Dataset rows
=======

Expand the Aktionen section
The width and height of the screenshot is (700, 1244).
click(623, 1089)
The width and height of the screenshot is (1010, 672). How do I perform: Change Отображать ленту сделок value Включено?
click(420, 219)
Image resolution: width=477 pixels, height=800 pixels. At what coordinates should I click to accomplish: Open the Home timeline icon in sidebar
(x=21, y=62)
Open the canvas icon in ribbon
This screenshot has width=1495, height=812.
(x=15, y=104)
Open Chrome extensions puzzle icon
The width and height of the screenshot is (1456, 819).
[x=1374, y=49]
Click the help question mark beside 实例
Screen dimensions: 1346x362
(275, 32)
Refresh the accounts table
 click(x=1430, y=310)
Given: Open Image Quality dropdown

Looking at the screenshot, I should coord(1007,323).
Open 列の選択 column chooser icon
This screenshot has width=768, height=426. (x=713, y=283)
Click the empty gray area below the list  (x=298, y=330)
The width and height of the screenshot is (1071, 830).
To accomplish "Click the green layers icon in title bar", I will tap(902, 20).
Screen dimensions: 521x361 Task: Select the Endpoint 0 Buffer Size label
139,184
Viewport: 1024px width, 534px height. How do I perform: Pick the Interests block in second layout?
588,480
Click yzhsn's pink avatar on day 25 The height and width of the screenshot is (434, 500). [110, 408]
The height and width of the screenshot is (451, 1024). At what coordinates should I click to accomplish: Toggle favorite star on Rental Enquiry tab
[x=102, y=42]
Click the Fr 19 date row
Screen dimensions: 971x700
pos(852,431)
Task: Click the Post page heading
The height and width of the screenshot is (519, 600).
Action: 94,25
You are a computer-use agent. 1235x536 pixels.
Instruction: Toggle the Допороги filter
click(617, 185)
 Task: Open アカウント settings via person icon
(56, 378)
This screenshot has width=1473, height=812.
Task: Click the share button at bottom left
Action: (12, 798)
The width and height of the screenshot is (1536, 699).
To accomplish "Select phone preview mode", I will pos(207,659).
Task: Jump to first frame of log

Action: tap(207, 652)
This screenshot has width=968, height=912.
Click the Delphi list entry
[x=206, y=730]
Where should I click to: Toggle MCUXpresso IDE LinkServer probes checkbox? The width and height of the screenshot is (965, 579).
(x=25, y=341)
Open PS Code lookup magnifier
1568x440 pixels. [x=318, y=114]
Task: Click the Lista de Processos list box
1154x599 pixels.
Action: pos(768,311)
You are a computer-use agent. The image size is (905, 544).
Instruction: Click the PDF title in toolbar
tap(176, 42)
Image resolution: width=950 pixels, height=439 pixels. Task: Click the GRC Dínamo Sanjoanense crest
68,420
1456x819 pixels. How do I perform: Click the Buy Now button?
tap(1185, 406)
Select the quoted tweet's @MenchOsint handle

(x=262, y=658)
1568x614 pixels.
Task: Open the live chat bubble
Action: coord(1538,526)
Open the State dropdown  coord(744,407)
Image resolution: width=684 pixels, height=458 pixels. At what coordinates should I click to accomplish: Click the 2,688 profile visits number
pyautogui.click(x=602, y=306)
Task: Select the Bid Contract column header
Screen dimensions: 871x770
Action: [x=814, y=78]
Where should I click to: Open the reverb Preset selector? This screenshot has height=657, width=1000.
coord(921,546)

=======

[Your instructions] Rewrite the lines from the one containing "Click the help question mark beside 实例" through the one containing "Click the empty", inclusive, with "accounts table" changed to "users table" and nothing else altered.

[Solution]
Click the help question mark beside 实例
Screen dimensions: 1346x362
(275, 32)
Refresh the users table
 click(x=1430, y=310)
Given: Open Image Quality dropdown

Looking at the screenshot, I should coord(1007,323).
Open 列の選択 column chooser icon
This screenshot has width=768, height=426. (x=713, y=283)
Click the empty gray area below the list  (x=298, y=330)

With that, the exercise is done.